Go with cotton. I have had a Lifetime target I built and love it. Easy pull and holds up well. Downside is that it is getting harder to find cotton material. Goodwill and Salvation Army do not sell scrap clothing anymore, they bundle it and sell to recyclers. It takes a lot and I mean a lot of clothes to stuff a large target. I went to a fabric recycling center and they can sell you cotton cut into squares by the pound. Otherwise, you have to make sure not to use heavy cotton,i.e., denim, canvas, etc. Buttons, the strip where button holes are,and zippers must be cut off as well as pockets and cuffs or any other double layer material. If you do not I guarantee the arrow will stick. Another issue, and this is huge, is you cannot let the target get wet. If you do, it will mildew, become infe4sted with roaches and other vermin and will never dry out. If it gets wet, you have to remove everything and spread out to dry, so I suggest spraying the material with insecticide before stuffing and make sure to put on wheels or cover well if left out. Some have built a house life roof over the target if to be left out and that is best.

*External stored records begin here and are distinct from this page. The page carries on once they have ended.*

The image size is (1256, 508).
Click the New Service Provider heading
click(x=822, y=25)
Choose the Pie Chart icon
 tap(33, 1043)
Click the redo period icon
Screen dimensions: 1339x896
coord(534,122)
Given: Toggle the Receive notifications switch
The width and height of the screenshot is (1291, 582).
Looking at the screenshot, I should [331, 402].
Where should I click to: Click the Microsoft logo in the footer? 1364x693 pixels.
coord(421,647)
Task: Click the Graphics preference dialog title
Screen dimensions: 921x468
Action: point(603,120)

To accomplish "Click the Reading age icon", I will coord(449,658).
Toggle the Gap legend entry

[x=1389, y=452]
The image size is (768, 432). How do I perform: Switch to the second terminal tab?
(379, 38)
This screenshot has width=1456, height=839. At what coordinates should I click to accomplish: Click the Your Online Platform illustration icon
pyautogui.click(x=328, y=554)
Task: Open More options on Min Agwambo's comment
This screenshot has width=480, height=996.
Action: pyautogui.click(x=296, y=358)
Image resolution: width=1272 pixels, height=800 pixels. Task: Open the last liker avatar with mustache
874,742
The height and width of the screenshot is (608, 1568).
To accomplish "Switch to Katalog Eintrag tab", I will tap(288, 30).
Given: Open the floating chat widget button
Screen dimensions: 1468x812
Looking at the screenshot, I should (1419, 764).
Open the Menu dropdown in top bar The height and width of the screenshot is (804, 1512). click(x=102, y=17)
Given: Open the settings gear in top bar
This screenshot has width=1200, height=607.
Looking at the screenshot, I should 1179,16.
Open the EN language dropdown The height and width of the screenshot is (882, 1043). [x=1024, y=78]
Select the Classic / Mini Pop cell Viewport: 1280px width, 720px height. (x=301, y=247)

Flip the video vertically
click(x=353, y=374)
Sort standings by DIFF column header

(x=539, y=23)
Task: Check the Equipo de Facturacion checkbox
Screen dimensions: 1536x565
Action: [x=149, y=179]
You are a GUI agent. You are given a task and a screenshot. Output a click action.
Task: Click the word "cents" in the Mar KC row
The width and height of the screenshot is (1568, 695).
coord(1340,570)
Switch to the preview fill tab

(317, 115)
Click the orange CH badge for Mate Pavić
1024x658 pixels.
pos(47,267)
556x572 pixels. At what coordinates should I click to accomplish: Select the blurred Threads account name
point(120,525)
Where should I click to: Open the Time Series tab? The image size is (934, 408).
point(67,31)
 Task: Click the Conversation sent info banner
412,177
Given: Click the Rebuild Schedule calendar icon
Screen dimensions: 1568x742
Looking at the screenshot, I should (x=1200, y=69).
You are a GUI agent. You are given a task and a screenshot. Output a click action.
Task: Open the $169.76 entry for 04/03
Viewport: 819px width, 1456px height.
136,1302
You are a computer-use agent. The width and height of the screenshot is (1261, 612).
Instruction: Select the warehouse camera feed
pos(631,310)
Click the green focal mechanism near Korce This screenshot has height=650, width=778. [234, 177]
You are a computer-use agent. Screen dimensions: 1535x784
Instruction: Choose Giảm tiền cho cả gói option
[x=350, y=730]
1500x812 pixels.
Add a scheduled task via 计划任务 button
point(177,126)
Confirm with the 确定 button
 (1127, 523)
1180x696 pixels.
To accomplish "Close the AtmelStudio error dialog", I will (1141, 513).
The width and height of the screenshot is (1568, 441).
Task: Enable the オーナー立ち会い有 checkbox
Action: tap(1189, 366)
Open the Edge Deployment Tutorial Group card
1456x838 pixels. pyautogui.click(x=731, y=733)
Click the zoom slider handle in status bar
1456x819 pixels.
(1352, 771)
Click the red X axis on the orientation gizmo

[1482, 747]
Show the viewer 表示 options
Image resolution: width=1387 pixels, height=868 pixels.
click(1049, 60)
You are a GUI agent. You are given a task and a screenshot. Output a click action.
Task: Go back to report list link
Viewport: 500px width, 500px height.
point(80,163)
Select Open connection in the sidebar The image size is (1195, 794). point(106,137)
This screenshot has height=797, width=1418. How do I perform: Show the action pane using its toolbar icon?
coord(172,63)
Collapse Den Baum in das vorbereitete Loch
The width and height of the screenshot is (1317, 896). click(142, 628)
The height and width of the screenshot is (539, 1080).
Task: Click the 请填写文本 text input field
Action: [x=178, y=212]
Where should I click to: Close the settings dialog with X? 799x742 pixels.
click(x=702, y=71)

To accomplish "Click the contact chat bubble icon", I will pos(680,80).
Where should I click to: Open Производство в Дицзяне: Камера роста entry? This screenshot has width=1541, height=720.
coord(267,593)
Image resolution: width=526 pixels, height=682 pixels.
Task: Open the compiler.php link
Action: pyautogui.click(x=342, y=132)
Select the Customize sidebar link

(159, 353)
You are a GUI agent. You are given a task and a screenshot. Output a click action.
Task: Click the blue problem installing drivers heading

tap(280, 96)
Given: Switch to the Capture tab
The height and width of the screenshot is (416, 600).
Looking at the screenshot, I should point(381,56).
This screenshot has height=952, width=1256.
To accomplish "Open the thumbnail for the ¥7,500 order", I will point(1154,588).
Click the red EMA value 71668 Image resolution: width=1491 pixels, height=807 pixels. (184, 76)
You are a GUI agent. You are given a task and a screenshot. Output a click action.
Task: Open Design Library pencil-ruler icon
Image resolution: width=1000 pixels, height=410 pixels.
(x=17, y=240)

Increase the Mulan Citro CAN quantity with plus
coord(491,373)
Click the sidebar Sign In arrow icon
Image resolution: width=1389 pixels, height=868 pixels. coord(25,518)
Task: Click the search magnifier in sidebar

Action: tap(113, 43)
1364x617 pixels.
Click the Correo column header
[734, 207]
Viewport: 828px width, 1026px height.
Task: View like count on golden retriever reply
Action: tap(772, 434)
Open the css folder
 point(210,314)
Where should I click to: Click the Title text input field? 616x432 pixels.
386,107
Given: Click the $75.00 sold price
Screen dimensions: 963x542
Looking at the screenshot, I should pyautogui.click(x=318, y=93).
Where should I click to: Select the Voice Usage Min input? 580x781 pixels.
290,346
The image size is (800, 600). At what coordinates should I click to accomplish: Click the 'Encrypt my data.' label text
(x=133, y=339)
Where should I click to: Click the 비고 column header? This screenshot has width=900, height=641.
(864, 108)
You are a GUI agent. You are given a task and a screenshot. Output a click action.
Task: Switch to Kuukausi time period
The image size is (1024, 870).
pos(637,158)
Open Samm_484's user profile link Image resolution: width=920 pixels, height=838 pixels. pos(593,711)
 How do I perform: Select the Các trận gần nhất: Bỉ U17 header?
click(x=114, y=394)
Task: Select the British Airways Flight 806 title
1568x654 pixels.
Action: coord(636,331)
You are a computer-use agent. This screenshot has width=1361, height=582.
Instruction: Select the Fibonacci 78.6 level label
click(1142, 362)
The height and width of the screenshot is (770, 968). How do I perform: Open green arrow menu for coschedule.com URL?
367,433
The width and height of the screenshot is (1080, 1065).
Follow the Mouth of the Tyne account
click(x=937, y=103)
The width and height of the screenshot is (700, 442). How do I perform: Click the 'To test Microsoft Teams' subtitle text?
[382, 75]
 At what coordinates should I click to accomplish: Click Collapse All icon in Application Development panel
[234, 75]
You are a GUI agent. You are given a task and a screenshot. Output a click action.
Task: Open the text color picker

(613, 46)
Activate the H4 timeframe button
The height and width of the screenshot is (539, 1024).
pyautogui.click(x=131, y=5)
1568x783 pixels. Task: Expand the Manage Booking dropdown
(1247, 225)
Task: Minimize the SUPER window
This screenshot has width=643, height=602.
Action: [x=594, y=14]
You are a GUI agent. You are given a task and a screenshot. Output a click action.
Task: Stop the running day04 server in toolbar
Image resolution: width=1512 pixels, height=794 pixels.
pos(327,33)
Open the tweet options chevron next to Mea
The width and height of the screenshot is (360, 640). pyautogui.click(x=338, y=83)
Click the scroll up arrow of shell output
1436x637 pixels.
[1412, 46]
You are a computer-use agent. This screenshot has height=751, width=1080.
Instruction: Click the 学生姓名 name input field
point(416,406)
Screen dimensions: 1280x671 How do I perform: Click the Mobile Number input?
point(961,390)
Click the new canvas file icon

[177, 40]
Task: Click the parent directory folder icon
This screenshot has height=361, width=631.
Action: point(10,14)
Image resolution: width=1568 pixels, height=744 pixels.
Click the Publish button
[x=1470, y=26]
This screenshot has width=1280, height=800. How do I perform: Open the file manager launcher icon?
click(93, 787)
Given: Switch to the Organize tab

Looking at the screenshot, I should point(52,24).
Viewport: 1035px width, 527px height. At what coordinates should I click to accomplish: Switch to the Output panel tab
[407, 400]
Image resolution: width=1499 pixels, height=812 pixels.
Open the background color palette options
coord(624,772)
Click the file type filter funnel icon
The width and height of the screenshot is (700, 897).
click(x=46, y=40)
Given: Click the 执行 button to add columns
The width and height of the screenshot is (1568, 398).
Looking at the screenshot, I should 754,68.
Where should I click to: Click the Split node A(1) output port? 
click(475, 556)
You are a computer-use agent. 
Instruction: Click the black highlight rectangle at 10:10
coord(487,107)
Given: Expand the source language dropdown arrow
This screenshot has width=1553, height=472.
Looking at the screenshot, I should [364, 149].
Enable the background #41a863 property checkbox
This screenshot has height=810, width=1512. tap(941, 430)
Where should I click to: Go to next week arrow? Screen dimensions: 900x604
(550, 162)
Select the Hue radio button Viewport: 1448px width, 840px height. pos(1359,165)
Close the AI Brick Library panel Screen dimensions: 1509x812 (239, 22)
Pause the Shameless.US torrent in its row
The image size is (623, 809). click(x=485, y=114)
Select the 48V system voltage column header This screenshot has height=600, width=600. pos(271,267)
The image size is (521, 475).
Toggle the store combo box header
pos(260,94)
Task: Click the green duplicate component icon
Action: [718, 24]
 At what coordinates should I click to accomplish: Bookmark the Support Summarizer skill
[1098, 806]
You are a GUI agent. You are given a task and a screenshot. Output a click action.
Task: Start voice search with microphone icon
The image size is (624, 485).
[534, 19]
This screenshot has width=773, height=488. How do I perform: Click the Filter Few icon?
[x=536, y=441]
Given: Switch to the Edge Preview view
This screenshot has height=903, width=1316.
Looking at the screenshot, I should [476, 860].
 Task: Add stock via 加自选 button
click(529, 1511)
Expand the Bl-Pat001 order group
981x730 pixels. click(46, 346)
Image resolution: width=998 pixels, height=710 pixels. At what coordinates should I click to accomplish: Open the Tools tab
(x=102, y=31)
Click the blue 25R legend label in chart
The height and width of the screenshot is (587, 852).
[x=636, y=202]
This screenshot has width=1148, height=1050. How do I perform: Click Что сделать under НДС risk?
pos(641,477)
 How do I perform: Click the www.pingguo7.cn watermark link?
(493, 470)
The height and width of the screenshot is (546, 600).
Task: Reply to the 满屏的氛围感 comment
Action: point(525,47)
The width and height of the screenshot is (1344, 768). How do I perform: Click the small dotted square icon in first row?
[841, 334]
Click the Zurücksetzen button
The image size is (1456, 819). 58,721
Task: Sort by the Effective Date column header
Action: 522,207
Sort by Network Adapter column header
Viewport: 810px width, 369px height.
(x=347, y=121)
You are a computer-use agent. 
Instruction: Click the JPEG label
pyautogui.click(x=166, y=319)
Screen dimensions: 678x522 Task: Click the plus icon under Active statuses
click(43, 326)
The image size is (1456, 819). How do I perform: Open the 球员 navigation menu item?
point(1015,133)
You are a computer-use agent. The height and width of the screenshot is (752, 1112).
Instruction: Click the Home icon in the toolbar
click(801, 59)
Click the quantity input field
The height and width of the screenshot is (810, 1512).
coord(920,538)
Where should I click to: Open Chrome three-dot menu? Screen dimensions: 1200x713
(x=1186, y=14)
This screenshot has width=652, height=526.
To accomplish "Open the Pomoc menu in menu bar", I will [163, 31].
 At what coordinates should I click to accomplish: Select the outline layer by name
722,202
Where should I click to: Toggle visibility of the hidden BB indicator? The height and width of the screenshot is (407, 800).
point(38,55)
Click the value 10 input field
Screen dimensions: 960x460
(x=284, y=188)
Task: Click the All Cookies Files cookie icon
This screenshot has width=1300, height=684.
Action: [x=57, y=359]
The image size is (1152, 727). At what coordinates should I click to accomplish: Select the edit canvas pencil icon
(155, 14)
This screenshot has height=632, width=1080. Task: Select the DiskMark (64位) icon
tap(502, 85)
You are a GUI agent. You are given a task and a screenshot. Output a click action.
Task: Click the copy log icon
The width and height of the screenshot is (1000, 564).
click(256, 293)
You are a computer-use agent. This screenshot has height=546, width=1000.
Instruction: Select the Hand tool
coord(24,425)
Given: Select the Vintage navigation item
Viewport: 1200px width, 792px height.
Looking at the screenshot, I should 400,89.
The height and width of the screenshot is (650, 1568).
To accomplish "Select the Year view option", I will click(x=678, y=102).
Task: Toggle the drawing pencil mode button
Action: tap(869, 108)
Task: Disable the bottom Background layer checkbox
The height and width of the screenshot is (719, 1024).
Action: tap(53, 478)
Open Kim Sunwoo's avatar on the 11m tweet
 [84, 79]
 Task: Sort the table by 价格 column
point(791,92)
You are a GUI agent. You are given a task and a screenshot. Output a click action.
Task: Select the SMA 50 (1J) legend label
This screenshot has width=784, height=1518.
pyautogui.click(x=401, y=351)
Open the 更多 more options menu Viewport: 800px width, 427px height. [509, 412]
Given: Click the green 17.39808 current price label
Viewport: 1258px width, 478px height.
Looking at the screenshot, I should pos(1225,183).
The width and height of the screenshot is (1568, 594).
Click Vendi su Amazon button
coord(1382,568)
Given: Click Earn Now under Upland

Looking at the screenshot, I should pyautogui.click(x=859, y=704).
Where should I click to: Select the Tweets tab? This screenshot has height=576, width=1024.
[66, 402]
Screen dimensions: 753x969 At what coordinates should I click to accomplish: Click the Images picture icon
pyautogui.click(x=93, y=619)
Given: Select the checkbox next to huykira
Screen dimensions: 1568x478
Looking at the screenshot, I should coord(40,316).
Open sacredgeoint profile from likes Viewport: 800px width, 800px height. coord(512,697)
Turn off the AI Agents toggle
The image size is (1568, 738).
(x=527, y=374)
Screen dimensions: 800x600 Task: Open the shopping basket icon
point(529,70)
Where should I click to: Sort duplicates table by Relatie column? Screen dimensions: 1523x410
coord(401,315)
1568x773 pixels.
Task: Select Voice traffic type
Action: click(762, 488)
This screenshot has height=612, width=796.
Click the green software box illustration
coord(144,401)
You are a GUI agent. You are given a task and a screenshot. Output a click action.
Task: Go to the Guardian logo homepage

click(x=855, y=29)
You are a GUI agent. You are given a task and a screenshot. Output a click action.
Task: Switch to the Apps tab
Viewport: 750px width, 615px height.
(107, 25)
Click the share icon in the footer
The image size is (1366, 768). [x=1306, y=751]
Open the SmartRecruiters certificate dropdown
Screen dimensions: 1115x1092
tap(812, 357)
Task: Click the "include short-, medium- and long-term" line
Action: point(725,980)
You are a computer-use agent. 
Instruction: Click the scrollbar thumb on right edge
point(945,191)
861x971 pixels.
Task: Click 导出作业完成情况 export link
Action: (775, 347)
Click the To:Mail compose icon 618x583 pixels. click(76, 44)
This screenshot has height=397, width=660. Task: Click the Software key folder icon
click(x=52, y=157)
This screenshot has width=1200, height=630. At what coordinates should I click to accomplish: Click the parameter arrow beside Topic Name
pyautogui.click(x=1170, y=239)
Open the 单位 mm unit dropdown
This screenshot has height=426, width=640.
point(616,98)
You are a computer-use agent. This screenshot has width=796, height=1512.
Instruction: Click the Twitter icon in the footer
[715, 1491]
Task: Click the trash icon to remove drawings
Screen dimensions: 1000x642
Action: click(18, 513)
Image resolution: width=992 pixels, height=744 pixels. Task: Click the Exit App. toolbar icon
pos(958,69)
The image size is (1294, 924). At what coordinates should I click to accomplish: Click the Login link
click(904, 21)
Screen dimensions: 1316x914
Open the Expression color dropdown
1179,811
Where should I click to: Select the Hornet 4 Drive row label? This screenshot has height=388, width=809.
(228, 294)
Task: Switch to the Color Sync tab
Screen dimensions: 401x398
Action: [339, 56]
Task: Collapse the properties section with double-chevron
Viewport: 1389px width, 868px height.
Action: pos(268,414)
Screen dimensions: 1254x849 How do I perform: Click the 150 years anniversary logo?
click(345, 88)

All this said, once made it works great and lasts. You can also fill with plastic grocery bags which work well but this also takes many many bags. If you do not want to build a frame, find a coffee bean burlap sack (got mine at the recycling center) to stuff or use as covering. Much tougher than feed sacks and larger. Look up under Lifetime target here on AT under the DYI Forum.

Good luck,

bob


----------



## lc12

Goodwill has a store in downtown St. Louis that is called "Buy by the Pound".
All the local Goodwills send their scrap clothes to this location. Ask at the counter and they will give you a brochure with the address and phone number.
It is a PITA to drive downtown and I don't know why the local Goodwills won't sell you the old stuff.
Oh well, will just keep asking around.
I am concerned with your statement above because I had a guy at work give me five old firemans outfits, complete!
They were of heavy material, and double lined with insulation. The pant's liner was of a material like vinyl.
I removed ALL of the buckles, rivets, and such, but I left the cuffs.
I guess I can expect to have to PULL a few arrows per your comment above.
I still have about a foot and a half to go to completely fill the 4 ft. X 4 ft. target so we shall see.


----------



## doublej450

I use fiberglass screen cut offs from a window shop in our town you have to pack it pretty tight but works good!


----------



## mcfd-1229

i use plastic grocery bags takes alot of them to fill a large target but they last forever


----------



## deepsprayj

Lifetime targets are ok for field points. Really anything will work. Dense material is ok just no metal. They do have drawbacks though like the mildew. The covers get shot out quickly, no broadheads, no paper targets on em. Paper targets need a firmer suface to not fall off quickly. The arrows are loud when they smack those targets too. I shoot a mackenzie shot blocker with a bag target behind it. This stops any pass throughs and gives me a good paper target mount that is quiet enough for the backyard.

Sent from my SCH-I535 using Tapatalk 2


----------



## [email protected]

what i use is cardboard stacked 16-18" thick.. it lasts a while and its free from the food markets... i usually break them down right there or ask the manager when they get a truck in and if you can get their boxes.
I also saw one guy made one out of scrap carpet. He boxed it in with wood and said he had been using it for two years.. It showed little ware. His arrows didnt hit face on.. It hit edge ways..looks good to.


----------



## hunt123

Do a search on here. There are tons of posts and pics about DIY targets with a lot of good information. You've got to keep rag targets covered from the weather, tarp, trash bag, roof. I made a target stuffed with shrink wrap and hated it. Pulled everything back out and used rags. Some people stuff feedsacks, some buy covers, some build frames with a roof, some make them out of stacked carpet, etc., etc. Just do a bunch of reading and looking at pics before you start. People come up with some pretty creative ideas you'll miss if you don't hunt for them.


----------



## Fred Scott

I going to try Clothes in a cardboard box , and maybe some shrink wrap and garbage bags mixed in I am going to wrap the box with plastic wrap , I'm thinking it will keep the box from falling apart and keep it dry


----------



## The Lost Archer

I work in a warehouse and collect the used shrink wrap that is used to wrap merchandise on the pallets.....I stuff boxes with the shrink wrap and use duct tape to wrap the whole box up...works well, arrows come out easy.


----------